Goal →
Change "Exposure slider handle" to "Brightness slider handle" throughout the following data, and reproduce every line with nothing else altered.

[Records of locating words and elements]

┌──

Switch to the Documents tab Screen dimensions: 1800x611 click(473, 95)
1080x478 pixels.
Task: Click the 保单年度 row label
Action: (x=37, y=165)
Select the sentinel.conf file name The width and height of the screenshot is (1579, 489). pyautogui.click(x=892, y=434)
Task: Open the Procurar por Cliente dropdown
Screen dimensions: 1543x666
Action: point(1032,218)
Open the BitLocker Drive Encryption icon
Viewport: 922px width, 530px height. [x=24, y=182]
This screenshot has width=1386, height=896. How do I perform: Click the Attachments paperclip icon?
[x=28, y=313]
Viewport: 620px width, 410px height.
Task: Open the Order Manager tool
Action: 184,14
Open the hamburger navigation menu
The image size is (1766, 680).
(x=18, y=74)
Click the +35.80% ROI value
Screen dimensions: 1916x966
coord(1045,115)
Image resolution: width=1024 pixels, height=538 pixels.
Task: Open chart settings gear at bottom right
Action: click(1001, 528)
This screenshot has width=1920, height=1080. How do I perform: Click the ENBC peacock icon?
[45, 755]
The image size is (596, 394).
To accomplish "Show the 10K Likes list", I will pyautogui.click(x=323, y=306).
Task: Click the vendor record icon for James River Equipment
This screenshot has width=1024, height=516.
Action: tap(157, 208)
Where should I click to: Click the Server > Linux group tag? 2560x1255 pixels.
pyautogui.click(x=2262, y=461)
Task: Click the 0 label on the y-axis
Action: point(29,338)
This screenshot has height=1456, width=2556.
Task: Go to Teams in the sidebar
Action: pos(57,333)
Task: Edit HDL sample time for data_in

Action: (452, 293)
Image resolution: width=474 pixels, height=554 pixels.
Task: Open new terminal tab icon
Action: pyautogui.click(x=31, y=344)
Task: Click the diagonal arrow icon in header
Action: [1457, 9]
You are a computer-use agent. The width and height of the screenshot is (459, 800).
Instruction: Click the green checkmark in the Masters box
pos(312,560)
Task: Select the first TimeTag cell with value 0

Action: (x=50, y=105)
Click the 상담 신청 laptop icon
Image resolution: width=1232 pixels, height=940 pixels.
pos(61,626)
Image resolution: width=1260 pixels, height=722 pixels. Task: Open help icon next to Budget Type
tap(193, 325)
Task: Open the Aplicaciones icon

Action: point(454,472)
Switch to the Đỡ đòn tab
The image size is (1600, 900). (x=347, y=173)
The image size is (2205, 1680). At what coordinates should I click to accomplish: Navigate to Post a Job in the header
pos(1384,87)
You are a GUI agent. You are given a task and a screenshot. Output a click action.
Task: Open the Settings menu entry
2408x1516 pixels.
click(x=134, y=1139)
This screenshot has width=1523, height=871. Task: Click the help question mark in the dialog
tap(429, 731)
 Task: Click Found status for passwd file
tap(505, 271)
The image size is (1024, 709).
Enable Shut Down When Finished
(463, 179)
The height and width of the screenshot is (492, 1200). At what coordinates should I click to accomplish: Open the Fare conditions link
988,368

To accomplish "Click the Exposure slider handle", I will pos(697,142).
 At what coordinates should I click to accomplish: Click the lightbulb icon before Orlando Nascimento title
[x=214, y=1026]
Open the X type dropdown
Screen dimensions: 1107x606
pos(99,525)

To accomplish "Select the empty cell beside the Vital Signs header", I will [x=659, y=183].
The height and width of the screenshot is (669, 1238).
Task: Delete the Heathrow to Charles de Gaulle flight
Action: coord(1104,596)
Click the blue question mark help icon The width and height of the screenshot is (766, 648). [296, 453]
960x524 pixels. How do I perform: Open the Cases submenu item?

└──

Task response →
Switch to the Documents tab Screen dimensions: 1800x611 click(473, 95)
1080x478 pixels.
Task: Click the 保单年度 row label
Action: (x=37, y=165)
Select the sentinel.conf file name The width and height of the screenshot is (1579, 489). pyautogui.click(x=892, y=434)
Task: Open the Procurar por Cliente dropdown
Screen dimensions: 1543x666
Action: point(1032,218)
Open the BitLocker Drive Encryption icon
Viewport: 922px width, 530px height. [x=24, y=182]
This screenshot has width=1386, height=896. How do I perform: Click the Attachments paperclip icon?
[x=28, y=313]
Viewport: 620px width, 410px height.
Task: Open the Order Manager tool
Action: 184,14
Open the hamburger navigation menu
The image size is (1766, 680).
(x=18, y=74)
Click the +35.80% ROI value
Screen dimensions: 1916x966
coord(1045,115)
Image resolution: width=1024 pixels, height=538 pixels.
Task: Open chart settings gear at bottom right
Action: click(1001, 528)
This screenshot has width=1920, height=1080. How do I perform: Click the ENBC peacock icon?
[45, 755]
The image size is (596, 394).
To accomplish "Show the 10K Likes list", I will pyautogui.click(x=323, y=306).
Task: Click the vendor record icon for James River Equipment
This screenshot has width=1024, height=516.
Action: tap(157, 208)
Where should I click to: Click the Server > Linux group tag? 2560x1255 pixels.
pyautogui.click(x=2262, y=461)
Task: Click the 0 label on the y-axis
Action: point(29,338)
This screenshot has height=1456, width=2556.
Task: Go to Teams in the sidebar
Action: pos(57,333)
Task: Edit HDL sample time for data_in

Action: (452, 293)
Image resolution: width=474 pixels, height=554 pixels.
Task: Open new terminal tab icon
Action: pyautogui.click(x=31, y=344)
Task: Click the diagonal arrow icon in header
Action: [1457, 9]
You are a computer-use agent. The width and height of the screenshot is (459, 800).
Instruction: Click the green checkmark in the Masters box
pos(312,560)
Task: Select the first TimeTag cell with value 0

Action: (x=50, y=105)
Click the 상담 신청 laptop icon
Image resolution: width=1232 pixels, height=940 pixels.
pos(61,626)
Image resolution: width=1260 pixels, height=722 pixels. Task: Open help icon next to Budget Type
tap(193, 325)
Task: Open the Aplicaciones icon

Action: point(454,472)
Switch to the Đỡ đòn tab
The image size is (1600, 900). (x=347, y=173)
The image size is (2205, 1680). At what coordinates should I click to accomplish: Navigate to Post a Job in the header
pos(1384,87)
You are a GUI agent. You are given a task and a screenshot. Output a click action.
Task: Open the Settings menu entry
2408x1516 pixels.
click(x=134, y=1139)
This screenshot has width=1523, height=871. Task: Click the help question mark in the dialog
tap(429, 731)
 Task: Click Found status for passwd file
tap(505, 271)
The image size is (1024, 709).
Enable Shut Down When Finished
(463, 179)
The height and width of the screenshot is (492, 1200). At what coordinates should I click to accomplish: Open the Fare conditions link
988,368

To accomplish "Click the Brightness slider handle", I will pos(697,142).
 At what coordinates should I click to accomplish: Click the lightbulb icon before Orlando Nascimento title
[x=214, y=1026]
Open the X type dropdown
Screen dimensions: 1107x606
pos(99,525)

To accomplish "Select the empty cell beside the Vital Signs header", I will [x=659, y=183].
The height and width of the screenshot is (669, 1238).
Task: Delete the Heathrow to Charles de Gaulle flight
Action: coord(1104,596)
Click the blue question mark help icon The width and height of the screenshot is (766, 648). [296, 453]
960x524 pixels. How do I perform: Open the Cases submenu item?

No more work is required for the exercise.